En couches et au trait

d'Lëtzebuerger Land du 09.04.2021

Voici près de dix ans que Peter Zimmermann a exposé pour la première fois chez Nosbaum Reding. Le procédé utilisé est toujours identique depuis : des plages d’époxy miroitantes coulées, le plus souvent sur des grands jusqu’à des très grands formats de toile. Nosbaum Reding présente l’exercice pour la quatrième fois. Depuis 2012, on a pu voir des toiles presque monochromes, puis il y a eu une période plus « coulures » et une autre presque « bonbons »… On sait la technique : retravailler sur ordinateur des images jusqu’à les rendre totalement non reconnaissables, puis, après avoir projeté le motif en rétroprojection sur la toile, décliner, dans des surfaces d’époxy brillantes, des motifs abstraits. Layer on Layer, cela peut être des tranches de couches juxtaposées, monochromes, des carrés qui s’interpénètrent. Les couleurs peuvent être complémentaires chaudes et froides (bleu et rouge), des surfaces d’une même couleur se superposer en des motifs concentriques de plus en plus petits (bleu, vert profond). Il peut aussi résulter des effets comme en trompe l’œil (rose et bleu), simulant des profondeurs sidérales (rouge et rouge, vert et vert)…

Peter Zimmermann a donné aux œuvres de cette série des titres comme Abyss, une toile uniquement composée de bleus presque identiques. On peut imaginer y perdre son regard dans une immensité aquatique, dans Song, des couleurs se suivent telles des notes sur une partition faisant des orange, bleu, rouge et des accents de vert, une musique visuelle. Il y a aussi cette pièce appelée Sans titre, en plages de vert et un tout petit peu de jaune en bordure. Mais la force de cette pièce réside dans deux petits espaces, en haut et en bas, où il n’y a que la toile, blanche. Zimmermann, 65 ans désormais, atteint le stade mature de son art, avec ses jeux de transparences, de profondeurs de champ, la maîtrise du brillant de l’époxy qui crée des formes organiques, des juxtapositions et des superpositions totalement maîtrisées. À tel point que, Zimmermann, tout en utilisant des techniques contemporaines qui peuvent paraître totalement à l’opposé, se rapproche du geste immémorial de la calligraphie japonaise. Et aussi, ne jetterait-il pas un pont vers Monet et sa recherche entêtée de la lumière dans les coups de pinceaux des Nymphéas ?

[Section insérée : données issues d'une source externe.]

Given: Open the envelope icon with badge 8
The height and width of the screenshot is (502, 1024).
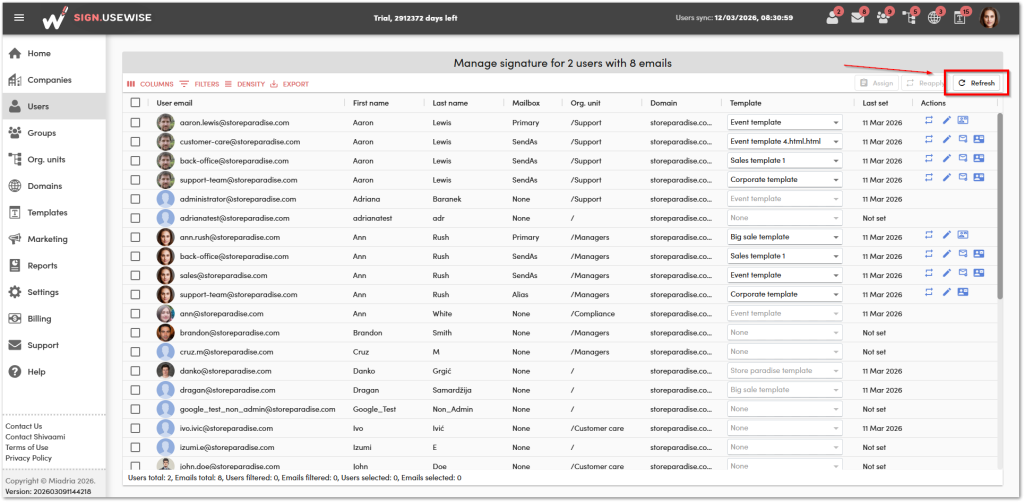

Dans l’espace Projects, Alex Reding montre pour la première fois un ensemble monographique de Nuno Lorena (né en 1966 à Lisbonne). C’est le résultat d’un travail minutieux, apparemment réaliste : voici une collection de papillons, fragiles et délicats, présentés en un accrochage semblable à celui des entomologistes, qui épinglaient eux aussi les coléoptères par série (Butterfly series). Sauf que du temps des découvertes et de l’observation des espèces, on est passé à celui de leur disparition et Nuno Lorena dessine d’après des photographies.

De ses représentations du roi des oiseaux, l’aigle, dans toutes les configurations de ses ailes déployées en vol de chasse, Nuno Lorena dit, qu’il est « fasciné par ce qu’on peut faire avec un outil aussi primitif que le fusain ». L’œil perçant et implacable du grand rapace, Eyes (détail), peints cette fois à l‘huile sur papier, révèlent que Nuno Lorena a lui le regard d’un peintre contemporain.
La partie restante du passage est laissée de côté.